§ **Task instructions**:
• a. List every field name in the info box at the top of the article on the Ural Electrochemical Combine.
• b. According to the article on the Ural Electrochemical Combine, in what year did the plant start producing highly enriched uranium?
• c. Carry on the article on the Ural Electrochemical Combine from its last sentence.

Excerpted passage START

Ural Electrochemical Combine
- Company type: Open Joint Stock Company
- Founded: 1945
- Headquarters: Novouralsk, Russia
- Parent: TVEL (Rosatom)
- Website: www.ueip.ru

= Ural Electrochemical Combine =

Nuclear fuel plant in Russia

The Ural Electrochemical Combine (Уральский электрохимический комбинат) is a company located in Novouralsk, Russia. It is a subsidiary of TVEL (Rosatom group). Beginning in 1949, the plant began the production of Highly Enriched Uranium (HEU).

== History ==
The Ural Electrochemical Combine was important to the Soviet Union due to its history of foreign partnerships. The facility was heavily involved in the expansion of the Lanzhou uranium enrichment plant and another in Shaanxi, China, in the 1990s to serve China's domestic fuel needs. The facility also enriched uranium for Kazakhstan, with the Soviet Union receiving a share of 50%, proportionate to the need to enrich to 6000 tU/yr.

Excerpted passage END
Listed records START

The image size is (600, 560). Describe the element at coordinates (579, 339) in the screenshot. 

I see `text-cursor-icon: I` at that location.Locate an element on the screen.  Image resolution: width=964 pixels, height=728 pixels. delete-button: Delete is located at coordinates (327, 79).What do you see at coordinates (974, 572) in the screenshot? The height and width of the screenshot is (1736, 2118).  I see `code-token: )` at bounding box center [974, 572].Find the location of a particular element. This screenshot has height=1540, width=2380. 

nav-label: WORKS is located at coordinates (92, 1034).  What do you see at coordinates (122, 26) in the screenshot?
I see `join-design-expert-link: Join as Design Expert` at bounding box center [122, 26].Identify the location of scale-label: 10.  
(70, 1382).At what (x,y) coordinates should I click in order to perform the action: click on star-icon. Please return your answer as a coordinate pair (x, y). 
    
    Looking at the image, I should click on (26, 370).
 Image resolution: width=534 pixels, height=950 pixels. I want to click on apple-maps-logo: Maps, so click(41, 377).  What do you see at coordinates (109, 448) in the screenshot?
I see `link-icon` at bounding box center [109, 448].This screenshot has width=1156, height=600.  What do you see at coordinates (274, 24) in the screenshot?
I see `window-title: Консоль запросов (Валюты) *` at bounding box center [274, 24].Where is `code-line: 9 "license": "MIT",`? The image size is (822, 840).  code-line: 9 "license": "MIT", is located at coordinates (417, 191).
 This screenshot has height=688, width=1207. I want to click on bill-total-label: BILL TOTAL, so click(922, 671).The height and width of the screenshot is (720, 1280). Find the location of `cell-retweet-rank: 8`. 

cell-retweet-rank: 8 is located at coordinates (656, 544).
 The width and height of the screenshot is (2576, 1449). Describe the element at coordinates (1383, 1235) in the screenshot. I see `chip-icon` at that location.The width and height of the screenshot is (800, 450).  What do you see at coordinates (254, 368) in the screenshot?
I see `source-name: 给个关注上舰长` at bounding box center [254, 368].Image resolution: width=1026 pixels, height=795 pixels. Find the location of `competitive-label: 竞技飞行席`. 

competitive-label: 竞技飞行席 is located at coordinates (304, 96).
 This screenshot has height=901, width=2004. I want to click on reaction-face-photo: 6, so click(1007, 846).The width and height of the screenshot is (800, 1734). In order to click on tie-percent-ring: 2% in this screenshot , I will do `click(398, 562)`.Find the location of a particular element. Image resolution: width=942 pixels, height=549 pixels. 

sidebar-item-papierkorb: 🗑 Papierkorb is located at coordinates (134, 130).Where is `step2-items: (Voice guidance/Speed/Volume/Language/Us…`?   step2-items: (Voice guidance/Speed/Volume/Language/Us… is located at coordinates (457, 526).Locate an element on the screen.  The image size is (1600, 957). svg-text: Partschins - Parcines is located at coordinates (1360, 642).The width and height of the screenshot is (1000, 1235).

Listed records END

§ **Responses by task**:
• a. Company type, Founded, Headquarters, Parent, Website

• b. 1949

• c.
The Soviet Union began replacing its gaseous diffusion equipment with centrifuge technology in the 1960s. By the end of the Cold War, when all equipment had been replaced, the facility had the capacity to produce almost 12 million SWU per year.

The facility is now converted to civilian use and no longer produces highly enriched uranium. Today, the facility enriches uranium for Low-Enriched Uranium (LEU) fuel, and develops technologies for industrial applications. In the early 2000s it accounted for 49% of Russia's enrichment capacity.